アンチェロッティは、カカの復帰もあったんだろうが、ジラ1トップで挑んだみたいだ。
この判断は当然だと思うけど、無得点は、ちょっと感じが悪い。
ゴールを奪えなかったのに、最後まで1トップを貫いているので、アンチェロッティの決意を感じることができる。
なのに、ノーゴール。ほんと嫌な感じだ。
ジラが孤立していたという記事もあったが、今シーズンは我慢と執念(頑固)の男でとおすようだから、継続していくんじゃないかな。
これには僕も賛成だし、文句はない。
結果と内容がパッと明るくなる日が、いきなり来るとは思えないが、そんな日がいつかくることを信じよう。
な、アンチェロッティ。


無得点の何が感じが悪いかって、引き分けもそうだし、今書いた1トップの件もそうなんだが、
ロナウド獲得の話が進んでしまうこと。
ロナウドが解決案だとガリアーニが思ってしまうこと。
ロナウドがミランにやって来る可能性が高まったこと、が一番悪い。
ジラにロナウド不要論を巻き起こしてほしいと思っていたんだが、叶わなかった。


ロナウドがレアルを退団することは、ほぼ決定なんだと思う。
今週のレアルのベンチを見れば、間違いなさそうだ。
ロナウドは、移籍金を自ら支払うとまで言ってる。
彼の気持ちもわからないでもない。
ミランへの移籍となれば、ステータスを落とすこともない。
セレソンへの想いはまだ強いのだろうし、また新たに・・・ トップレベルで・・・
気持ちはわかる。


そしてミランには、欠けているものは確かにあるし、必要に迫られている。
この冬のメルカートでの選手獲得は、絶対だ。
だが、その穴がロナウドで埋まるのだろか。まったくそうは思えない。
今のミランのFWの軸は、ジラだ。
ジラの横にロナウドを並べて機能する可能性の低さは、誰の目にも明らかだと思うが。


ロナウドの特徴を言うなれば、決定力。これに尽きると思う。
確かに、それはミランに欠けているものだ。
ただ、それ以上に必要なものは、局面を個人技で打開する力だ。
ドリブルできる選手。カカの負担を減らし、共により輝けるような選手が必要だと思う。
ゴールゲッターではなく、セカンドストライカー、チャンスメーカーがほしい。
ゴール前で待っているヤツは、ジラ、もしくはピッポでいい。

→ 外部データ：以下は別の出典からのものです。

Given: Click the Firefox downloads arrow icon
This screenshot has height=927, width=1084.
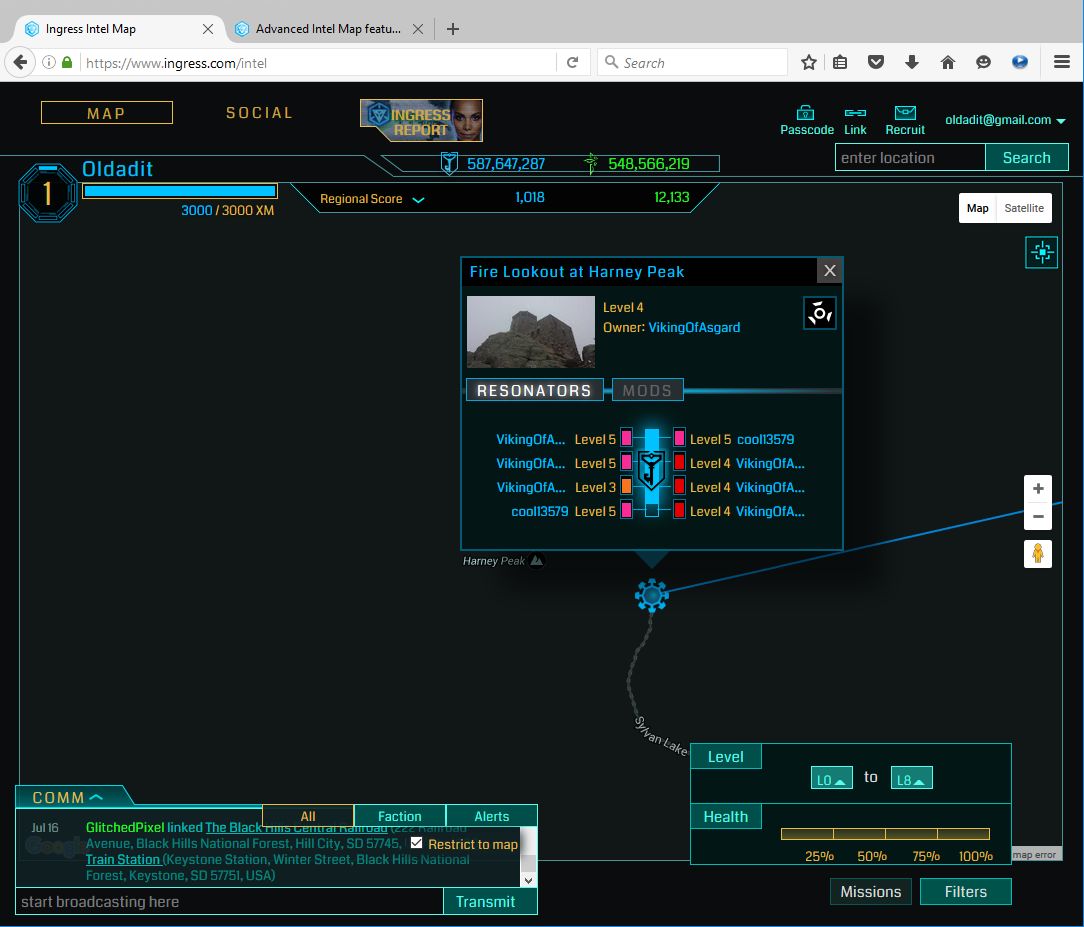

オリヴェイラもそういうタイプだ。


ロナウドを獲て、ピッポを捨てるつもりなのだろうか。
ジラを見放すつもりなのだろうか。
それほどの価値がロナウドにあり、それだけの結果を残してくれるだろうか。
もう消えてなくなりつつある話カッサーノが、現実的な選手の中で、もっともベストだと思うのだが。


残された時間は僅かだ。まもなく結論が出る。
レアルのカルデロンの考えがまったく読めないので、どんでん返しも大いにありそうだ。
31日に決着ってことも、考えられる。
願わくば、ガリアーニがまだ他にも水面下で動いていることだ。
驚かせてくれ、希望を抱かせてくることだ。
ロナウド獲得に、僕は希望を抱けない。

2007年01月29日

セリエA 21節 vsパルマ
セリエAの現状

勝ち点3。オッドのデビュー。開幕以来のピッポのゴール。
このゲームでミランが得たものは、こんなものだ。
まぁ、ミラニスタなりにもっと温かく言えば、リーグ戦10戦負けなし。ボネーラの好パフォーマンス。ジーダの安定感。というポジティブな要素もある。
もっと個人的に言えば、カカとガットゥーゾに新年の挨拶ができたことだろうか。


ラツィオ戦を見ることができなかった。コッパのローマ戦もそう。
このゲームへの飢えは結構高まっていた。
なのに、このゲーム内容だ。悲しくなった。
相手に恵まれ、運に恵まれ、それで何とか手にすることができた勝ち点3。
この勝利は、ミランが奪ったものではなく、頂いたものだった。


勝ちゲームを見せてくれた彼らに対して、失礼極まりないぐらい愚痴しか出てきそうにないので、
ちょっと、今シーズンのセリエA、カルチョについて書いてみようと思う。
06/07シーズンのセリエAは、アズーリの優勝を受けて始まったシーズンではなく、言うまでもなく、カルチョスキャンダルを受けてのシーズン開幕となった。
ユーヴェがBへ。ミランを含めた数チームがマイナスポイントを抱え、セリエAはスタートした。
この裁定の是非はさて置き、この事件が起こったことで、セリエAの株は大暴落を余儀なくされた。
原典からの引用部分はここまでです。